# Male or Female Azureus



## kingfisherfleshy (Mar 17, 2012)

Can anybody help me here?

I have had this frog for almost a year, and figured that it must be getting close to the point where I should add a mate, and was hoping to acquire one at NARBC this weekend. 

Thanks


----------



## thayes427 (Sep 27, 2013)

That looks like a male to me based on the large toepads and rounder back. This is my first reply on Dendroboard, so don't trust me.


----------



## Halter (Jul 28, 2012)

That looks like a male to me.


----------



## frogparty (Dec 27, 2007)

to me it looks female. My male tincs have much larger toepads than that, and their back is more slanted. 

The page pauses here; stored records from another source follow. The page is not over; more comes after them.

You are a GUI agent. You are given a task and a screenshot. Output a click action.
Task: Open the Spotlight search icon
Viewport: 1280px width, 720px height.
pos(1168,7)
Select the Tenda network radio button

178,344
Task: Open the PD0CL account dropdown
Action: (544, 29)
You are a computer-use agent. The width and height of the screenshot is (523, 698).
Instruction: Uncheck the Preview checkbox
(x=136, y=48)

I dont keep azureus though.......but my guess is still female


----------



## frogface (Feb 20, 2010)

I think the toes look female. However, sometimes males have dainty little feet. Can you get more shots? Maybe some from the side with the camera at a lower angle? Oh and one from above, looking directly down on the frog.


----------



## marylanddartfrog (Jun 6, 2011)

I would say female.


----------



## kingfisherfleshy (Mar 17, 2012)

I will try to get more pictures when I go home


----------



## kingfisherfleshy (Mar 17, 2012)

Heres some more - not sure how good they are, but at least there is quantity. 

Hopefully we can reach some sort of consensus before I have to go to NARBC on saturday.


----------



## frogparty (Dec 27, 2007)

Still say female


----------



## khoff (Feb 18, 2004)

Looks female to me.


----------



## hypostatic (Apr 25, 2011)

I personally think that frog looks a bit too young to be fully mature judging by the head-to-body ratio. This might account to why people are having trouble deciding on the sex.

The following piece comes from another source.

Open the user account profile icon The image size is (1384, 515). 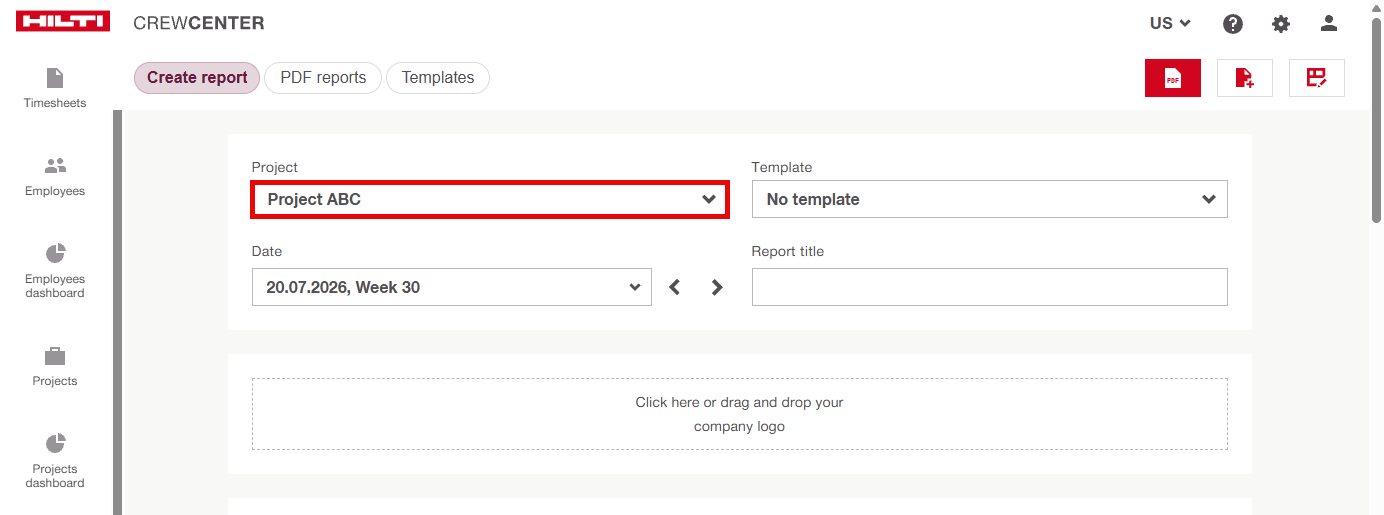coord(1329,23)
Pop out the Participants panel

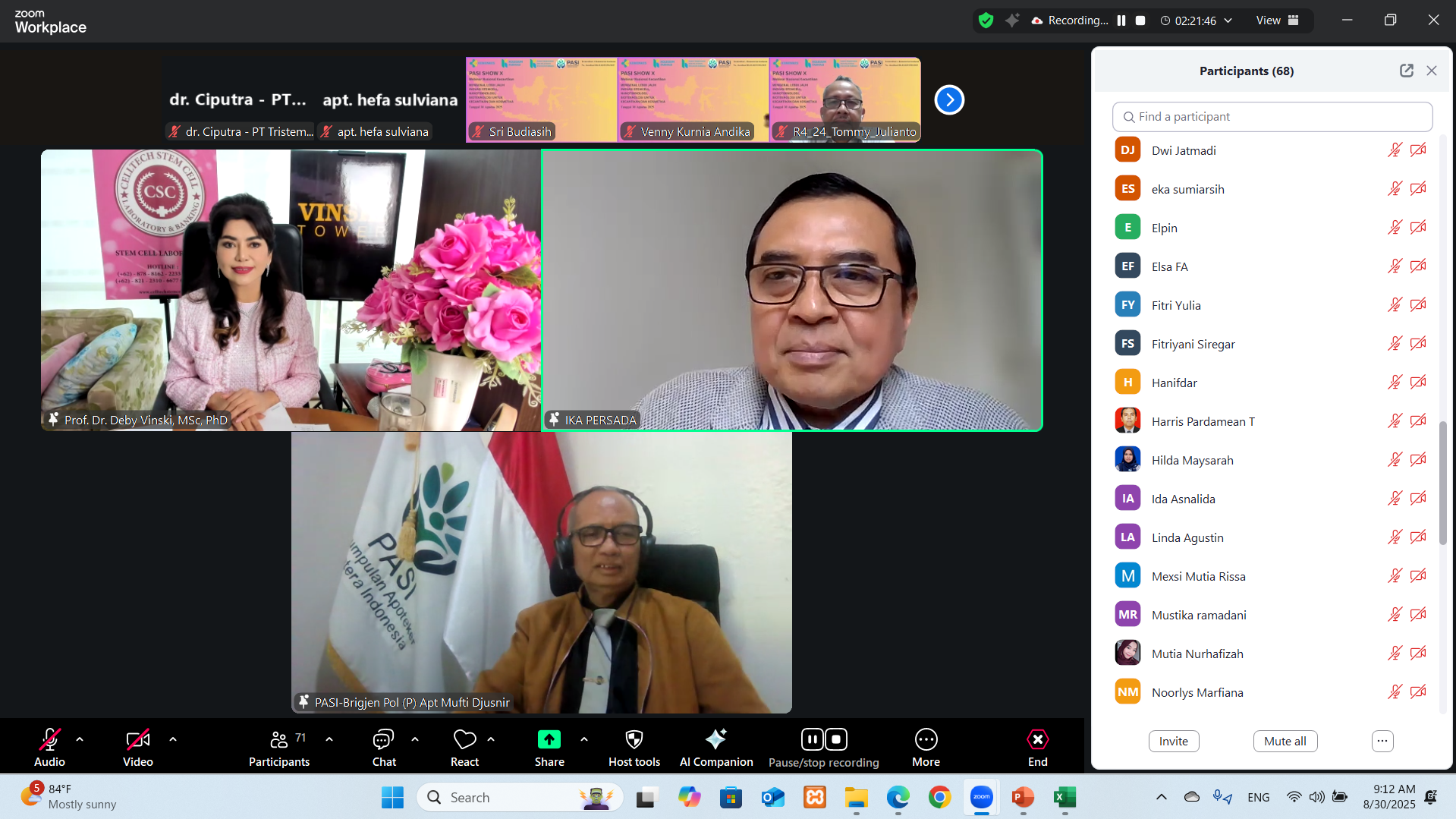[1406, 71]
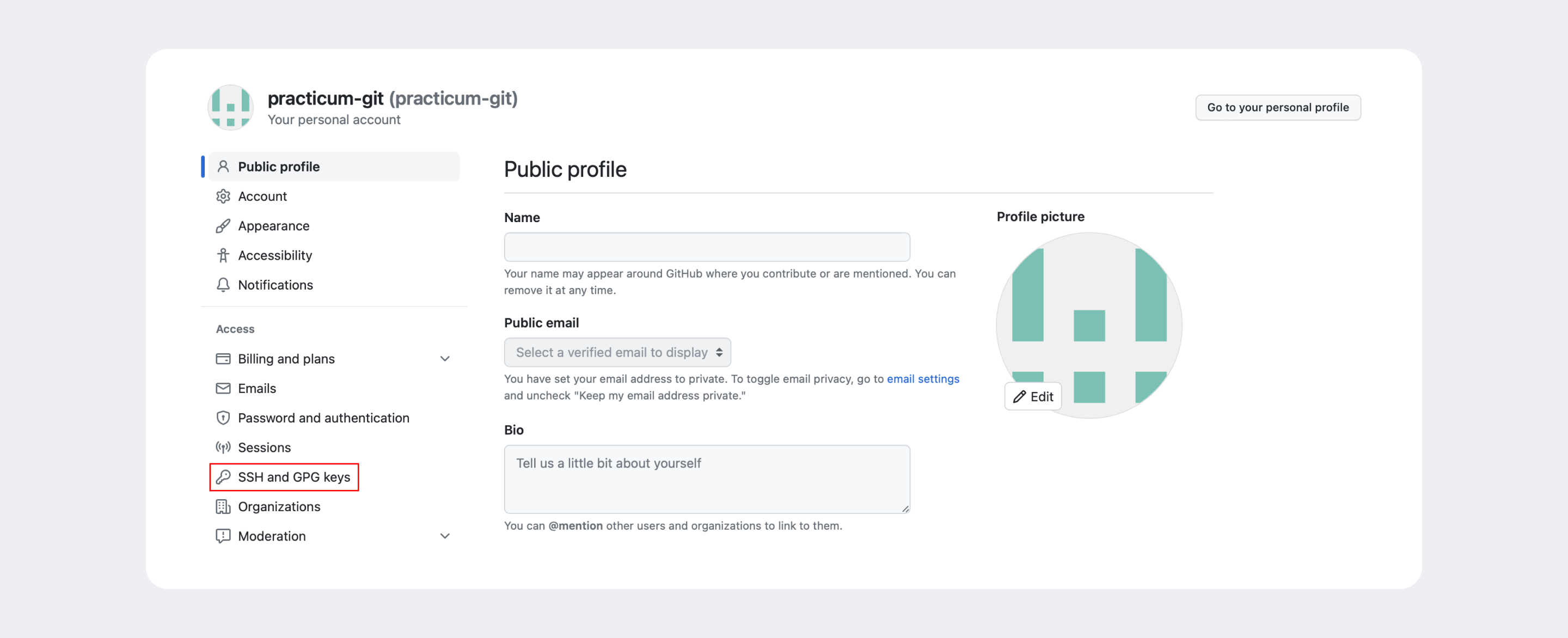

ANYWAY, I just wanted to comment on info from another thread that you might want to hold off on trying to breed your frog if you want it to reach its max size and avoid having problems with infertile eggs. See this discussion:
http://www.dendroboard.com/forum/dendrobates/103129-biggest-tinc.html


----------



## frogface (Feb 20, 2010)

The 2nd and 4th pics look female to me. The 5th pic looks young.


----------



## kingfisherfleshy (Mar 17, 2012)

How long should I wait?

I will have had the frog for a year in awhile. There was probably about a 1 month period where I was on melanogaster - and that was just not enough. 

I can hold off - thanks for the help in that case. 

This thread will be revisited.


----------



## frogmanchu (Feb 18, 2011)

I say female sir

Sent from my SCH-R530U using Tapatalk


----------



## kingfisherfleshy (Mar 17, 2012)

Thank you - that was the way I was leaning before posting this thread. 

Ill have to take a few more pictures in a few months. 

Seems that he/she is not quite big enough. 

Although there were some about this same size being sold as "sexed" individuals at NARBC


----------



## Dart girl (Sep 25, 2013)

If I guessed female


Sent from my iPad using Tapatalk


----------



## Judy S (Aug 29, 2010)

am curious, what did you mean in post #13??? Are you wondering whether the melos were enough for the nutrition? Have you also been supplementing with what you read about here on the Breeding and nutrition threads???


----------